## WHAT YOU ARE ASKED TO DO
The lines from the start of the data up to and including the one with "Click the sentence" should be returned exactly, and nothing else.

(RECORDS PROVIDED begins)

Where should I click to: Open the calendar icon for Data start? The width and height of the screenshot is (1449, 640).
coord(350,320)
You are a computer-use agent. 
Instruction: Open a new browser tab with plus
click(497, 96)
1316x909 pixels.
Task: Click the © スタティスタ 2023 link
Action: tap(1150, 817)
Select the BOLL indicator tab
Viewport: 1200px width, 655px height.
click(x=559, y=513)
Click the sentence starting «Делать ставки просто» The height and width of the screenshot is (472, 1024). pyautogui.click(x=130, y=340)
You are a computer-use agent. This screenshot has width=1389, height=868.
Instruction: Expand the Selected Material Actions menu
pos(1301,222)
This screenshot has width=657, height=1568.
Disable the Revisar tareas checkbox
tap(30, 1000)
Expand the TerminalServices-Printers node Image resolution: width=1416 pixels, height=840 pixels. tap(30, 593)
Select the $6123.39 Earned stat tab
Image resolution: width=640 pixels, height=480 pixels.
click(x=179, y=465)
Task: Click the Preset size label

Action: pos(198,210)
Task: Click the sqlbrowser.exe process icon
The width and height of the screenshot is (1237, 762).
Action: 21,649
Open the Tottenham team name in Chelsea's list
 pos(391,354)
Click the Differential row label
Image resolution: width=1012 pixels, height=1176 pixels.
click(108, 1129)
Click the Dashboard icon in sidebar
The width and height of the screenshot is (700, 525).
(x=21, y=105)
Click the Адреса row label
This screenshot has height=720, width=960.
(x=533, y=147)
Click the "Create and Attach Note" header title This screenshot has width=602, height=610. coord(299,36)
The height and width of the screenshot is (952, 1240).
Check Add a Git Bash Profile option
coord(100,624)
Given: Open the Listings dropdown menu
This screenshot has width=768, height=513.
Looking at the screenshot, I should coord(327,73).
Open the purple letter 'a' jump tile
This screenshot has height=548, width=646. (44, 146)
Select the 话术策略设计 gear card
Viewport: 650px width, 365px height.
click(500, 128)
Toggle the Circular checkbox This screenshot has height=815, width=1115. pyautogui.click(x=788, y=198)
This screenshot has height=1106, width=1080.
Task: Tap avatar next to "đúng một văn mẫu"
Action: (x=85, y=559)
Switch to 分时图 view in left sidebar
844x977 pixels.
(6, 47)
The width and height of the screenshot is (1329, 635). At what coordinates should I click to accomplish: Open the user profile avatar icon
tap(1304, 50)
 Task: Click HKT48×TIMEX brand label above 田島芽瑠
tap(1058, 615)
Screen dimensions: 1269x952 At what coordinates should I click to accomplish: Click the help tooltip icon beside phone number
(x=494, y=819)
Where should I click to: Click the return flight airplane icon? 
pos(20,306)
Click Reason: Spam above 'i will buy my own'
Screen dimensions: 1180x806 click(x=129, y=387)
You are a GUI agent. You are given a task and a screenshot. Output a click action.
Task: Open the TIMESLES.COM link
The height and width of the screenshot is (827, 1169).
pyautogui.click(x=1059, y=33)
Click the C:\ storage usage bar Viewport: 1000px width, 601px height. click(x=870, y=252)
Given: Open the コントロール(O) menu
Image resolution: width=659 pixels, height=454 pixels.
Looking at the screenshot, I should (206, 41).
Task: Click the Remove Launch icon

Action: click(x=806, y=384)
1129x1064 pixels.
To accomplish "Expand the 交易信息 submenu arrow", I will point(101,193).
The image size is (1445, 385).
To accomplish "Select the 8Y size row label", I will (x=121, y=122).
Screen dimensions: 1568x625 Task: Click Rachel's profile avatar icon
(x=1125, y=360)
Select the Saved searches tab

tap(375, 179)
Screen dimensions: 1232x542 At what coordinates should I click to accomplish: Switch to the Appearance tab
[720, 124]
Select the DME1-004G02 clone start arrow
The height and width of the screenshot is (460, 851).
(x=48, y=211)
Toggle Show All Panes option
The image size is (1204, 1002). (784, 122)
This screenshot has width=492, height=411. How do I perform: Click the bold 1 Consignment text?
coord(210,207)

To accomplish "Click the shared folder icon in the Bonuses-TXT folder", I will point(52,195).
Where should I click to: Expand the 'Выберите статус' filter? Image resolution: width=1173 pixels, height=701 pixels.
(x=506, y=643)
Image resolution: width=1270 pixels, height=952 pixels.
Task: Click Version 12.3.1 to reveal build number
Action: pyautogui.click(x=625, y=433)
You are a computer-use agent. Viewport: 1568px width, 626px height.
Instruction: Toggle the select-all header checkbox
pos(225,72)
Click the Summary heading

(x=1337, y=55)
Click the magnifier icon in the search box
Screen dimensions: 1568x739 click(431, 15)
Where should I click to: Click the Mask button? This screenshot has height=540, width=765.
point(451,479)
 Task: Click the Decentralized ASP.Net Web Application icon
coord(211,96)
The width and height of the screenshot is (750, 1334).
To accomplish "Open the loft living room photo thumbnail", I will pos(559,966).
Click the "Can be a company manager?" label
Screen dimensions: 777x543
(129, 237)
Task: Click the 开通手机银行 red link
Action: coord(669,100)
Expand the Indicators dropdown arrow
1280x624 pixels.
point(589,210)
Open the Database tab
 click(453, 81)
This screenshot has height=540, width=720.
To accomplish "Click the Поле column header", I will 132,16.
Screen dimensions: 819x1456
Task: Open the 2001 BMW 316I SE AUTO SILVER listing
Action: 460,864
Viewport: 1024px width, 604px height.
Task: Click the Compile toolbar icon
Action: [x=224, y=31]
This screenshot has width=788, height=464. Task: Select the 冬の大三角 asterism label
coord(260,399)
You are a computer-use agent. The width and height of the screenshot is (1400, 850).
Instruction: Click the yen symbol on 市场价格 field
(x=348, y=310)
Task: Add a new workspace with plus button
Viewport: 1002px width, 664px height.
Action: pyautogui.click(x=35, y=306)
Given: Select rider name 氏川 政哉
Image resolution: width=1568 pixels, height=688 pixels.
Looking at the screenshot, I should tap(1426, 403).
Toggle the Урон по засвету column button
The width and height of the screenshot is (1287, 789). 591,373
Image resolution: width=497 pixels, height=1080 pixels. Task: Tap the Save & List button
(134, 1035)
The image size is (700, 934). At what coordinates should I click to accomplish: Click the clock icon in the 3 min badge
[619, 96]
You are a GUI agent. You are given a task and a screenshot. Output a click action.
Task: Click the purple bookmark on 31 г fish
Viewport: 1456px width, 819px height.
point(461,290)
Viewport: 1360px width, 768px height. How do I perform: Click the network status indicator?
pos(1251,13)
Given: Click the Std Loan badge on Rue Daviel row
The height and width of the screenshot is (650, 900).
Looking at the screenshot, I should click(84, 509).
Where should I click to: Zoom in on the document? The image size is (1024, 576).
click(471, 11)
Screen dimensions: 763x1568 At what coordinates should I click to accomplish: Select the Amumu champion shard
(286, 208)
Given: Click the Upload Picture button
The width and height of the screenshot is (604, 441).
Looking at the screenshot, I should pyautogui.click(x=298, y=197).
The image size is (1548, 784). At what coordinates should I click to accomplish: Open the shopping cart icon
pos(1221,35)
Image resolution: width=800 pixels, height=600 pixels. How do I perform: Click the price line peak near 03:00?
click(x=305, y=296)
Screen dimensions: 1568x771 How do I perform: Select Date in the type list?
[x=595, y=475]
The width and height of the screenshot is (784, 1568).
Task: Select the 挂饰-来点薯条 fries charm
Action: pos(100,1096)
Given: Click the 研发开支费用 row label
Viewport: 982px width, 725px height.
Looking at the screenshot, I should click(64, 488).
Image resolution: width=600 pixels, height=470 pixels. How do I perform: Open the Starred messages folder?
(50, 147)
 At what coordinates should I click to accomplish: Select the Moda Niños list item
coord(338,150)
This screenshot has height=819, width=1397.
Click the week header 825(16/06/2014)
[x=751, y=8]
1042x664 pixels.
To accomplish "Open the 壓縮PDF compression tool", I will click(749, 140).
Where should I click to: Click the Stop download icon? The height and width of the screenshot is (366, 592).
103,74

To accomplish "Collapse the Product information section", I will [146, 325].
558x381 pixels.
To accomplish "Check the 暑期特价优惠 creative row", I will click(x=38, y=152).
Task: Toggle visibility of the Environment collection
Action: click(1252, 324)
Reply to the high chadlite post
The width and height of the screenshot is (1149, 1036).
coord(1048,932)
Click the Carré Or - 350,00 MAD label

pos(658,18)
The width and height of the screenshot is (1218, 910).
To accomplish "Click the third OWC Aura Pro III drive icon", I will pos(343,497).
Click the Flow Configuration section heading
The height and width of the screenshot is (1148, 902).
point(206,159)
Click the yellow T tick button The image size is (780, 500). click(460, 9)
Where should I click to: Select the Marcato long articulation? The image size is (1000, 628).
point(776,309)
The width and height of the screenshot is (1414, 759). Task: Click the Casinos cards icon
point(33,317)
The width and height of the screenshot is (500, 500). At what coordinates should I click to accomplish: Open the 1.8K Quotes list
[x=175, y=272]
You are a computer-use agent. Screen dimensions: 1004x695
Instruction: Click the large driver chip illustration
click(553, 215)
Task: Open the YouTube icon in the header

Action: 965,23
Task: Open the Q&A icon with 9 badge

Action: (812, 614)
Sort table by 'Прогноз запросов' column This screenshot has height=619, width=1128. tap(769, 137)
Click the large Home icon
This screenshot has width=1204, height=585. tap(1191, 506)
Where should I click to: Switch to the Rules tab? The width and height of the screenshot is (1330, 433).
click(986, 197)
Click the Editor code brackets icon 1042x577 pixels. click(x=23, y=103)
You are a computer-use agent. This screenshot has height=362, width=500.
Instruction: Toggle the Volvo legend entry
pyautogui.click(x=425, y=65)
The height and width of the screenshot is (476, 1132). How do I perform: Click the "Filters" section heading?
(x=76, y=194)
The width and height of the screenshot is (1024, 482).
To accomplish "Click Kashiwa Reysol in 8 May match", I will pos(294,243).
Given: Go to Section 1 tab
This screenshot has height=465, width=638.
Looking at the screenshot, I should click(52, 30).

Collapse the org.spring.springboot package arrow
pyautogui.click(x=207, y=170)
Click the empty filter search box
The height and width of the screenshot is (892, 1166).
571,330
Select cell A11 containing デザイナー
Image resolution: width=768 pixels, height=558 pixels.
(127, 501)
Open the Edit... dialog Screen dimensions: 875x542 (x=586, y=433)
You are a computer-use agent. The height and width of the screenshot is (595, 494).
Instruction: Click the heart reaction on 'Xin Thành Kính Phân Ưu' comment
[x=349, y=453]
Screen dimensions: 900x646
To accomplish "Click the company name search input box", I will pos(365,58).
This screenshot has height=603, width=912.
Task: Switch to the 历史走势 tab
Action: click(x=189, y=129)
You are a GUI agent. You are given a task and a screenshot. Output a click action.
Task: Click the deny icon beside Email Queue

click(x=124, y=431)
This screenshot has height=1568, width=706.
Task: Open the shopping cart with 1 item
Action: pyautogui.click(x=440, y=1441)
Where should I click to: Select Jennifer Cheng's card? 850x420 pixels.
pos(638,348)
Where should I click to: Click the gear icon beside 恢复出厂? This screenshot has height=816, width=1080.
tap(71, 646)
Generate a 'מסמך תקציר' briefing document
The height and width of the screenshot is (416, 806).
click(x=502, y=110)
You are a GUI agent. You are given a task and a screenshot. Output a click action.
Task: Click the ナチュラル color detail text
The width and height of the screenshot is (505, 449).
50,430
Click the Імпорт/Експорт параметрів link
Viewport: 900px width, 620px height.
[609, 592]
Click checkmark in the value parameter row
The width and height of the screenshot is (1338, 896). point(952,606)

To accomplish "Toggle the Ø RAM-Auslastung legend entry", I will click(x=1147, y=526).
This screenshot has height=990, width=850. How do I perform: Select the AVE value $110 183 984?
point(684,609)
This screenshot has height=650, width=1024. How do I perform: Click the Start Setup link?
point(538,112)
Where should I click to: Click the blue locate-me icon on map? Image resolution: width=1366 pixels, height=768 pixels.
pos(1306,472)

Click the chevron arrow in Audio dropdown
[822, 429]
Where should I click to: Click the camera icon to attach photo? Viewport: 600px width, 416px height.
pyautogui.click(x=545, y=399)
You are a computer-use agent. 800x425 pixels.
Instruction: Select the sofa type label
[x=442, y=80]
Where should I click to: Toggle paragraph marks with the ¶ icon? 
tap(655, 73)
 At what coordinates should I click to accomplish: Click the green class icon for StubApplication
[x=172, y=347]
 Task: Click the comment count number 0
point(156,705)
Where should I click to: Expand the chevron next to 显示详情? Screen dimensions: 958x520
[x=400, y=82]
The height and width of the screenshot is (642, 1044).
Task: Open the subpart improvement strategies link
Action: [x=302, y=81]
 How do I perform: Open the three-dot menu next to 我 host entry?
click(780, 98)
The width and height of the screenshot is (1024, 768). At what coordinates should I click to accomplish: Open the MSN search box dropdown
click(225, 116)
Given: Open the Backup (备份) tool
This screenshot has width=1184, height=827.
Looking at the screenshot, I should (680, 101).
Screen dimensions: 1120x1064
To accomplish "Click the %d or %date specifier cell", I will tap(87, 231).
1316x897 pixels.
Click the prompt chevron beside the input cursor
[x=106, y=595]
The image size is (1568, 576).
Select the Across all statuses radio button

(RECORDS PROVIDED ends)

## FINAL ANSWER
Where should I click to: Open the calendar icon for Data start? The width and height of the screenshot is (1449, 640).
coord(350,320)
You are a computer-use agent. 
Instruction: Open a new browser tab with plus
click(497, 96)
1316x909 pixels.
Task: Click the © スタティスタ 2023 link
Action: tap(1150, 817)
Select the BOLL indicator tab
Viewport: 1200px width, 655px height.
click(x=559, y=513)
Click the sentence starting «Делать ставки просто» The height and width of the screenshot is (472, 1024). pyautogui.click(x=130, y=340)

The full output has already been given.